LM: Of course, yes, and not just a safe space in that they feel comfortable in doing the work that they can do, and feel like they can do the work, but also that they’re surrounded by other people that look like them, right? That are on a similar journey, that are encouraging them and say[ing], “Hey, I’m right here with you, and I want to achieve this goal, too, and how can we work together and put our minds together to achieve this goal?” And, I think that that is something also that’s incredibly valuable. And, honestly, that’s something I took away from my time working with Women Who Code, because that was a wonderful organization with whom I’m a director, and I used to run one of their chapters. And, that for me, I felt like that time and experience was really key for me when I was first getting into software engineering. Being surrounded by other women who really want to see you achieve and are there for you and show up every week after hours and really want to help you — that is so amazing and so valuable of an experience. And, really knowing that you can do that with other people and have those networking connections that, once you’re ready to take that next step and apply for a job and really get into the field, they’re going to be there for you as well. So, ensuring that type of environment is something that we recreated for our members is really key.

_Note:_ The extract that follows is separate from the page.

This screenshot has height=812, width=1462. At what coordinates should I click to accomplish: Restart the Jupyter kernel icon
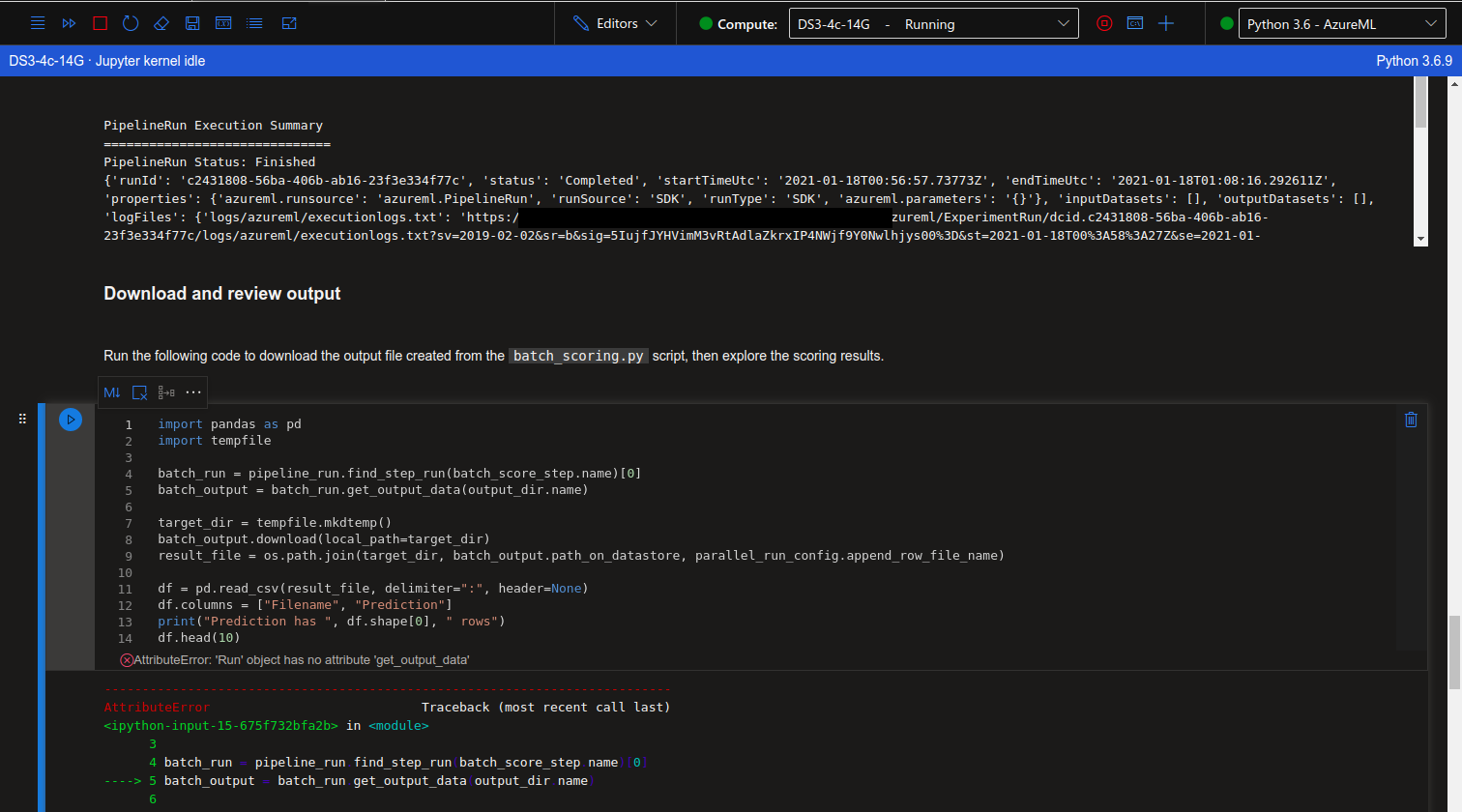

DH: Laura, you mentioned, in particular, focusing on people who are traditionally underrepresented in tech. To you, why is that important both for society, but also for the technology outcomes?
LM: Honestly — and this has been said many, many times — if the technology is not reflective of the larger population, it’s going to have bias, right? And, not only that, it’s not going to be something that is achievable and something that is reflective of the broader community. And, if we’re going to develop products, if we’re going to have things that people can connect with — can engage with — you want them to be able to see themselves, right?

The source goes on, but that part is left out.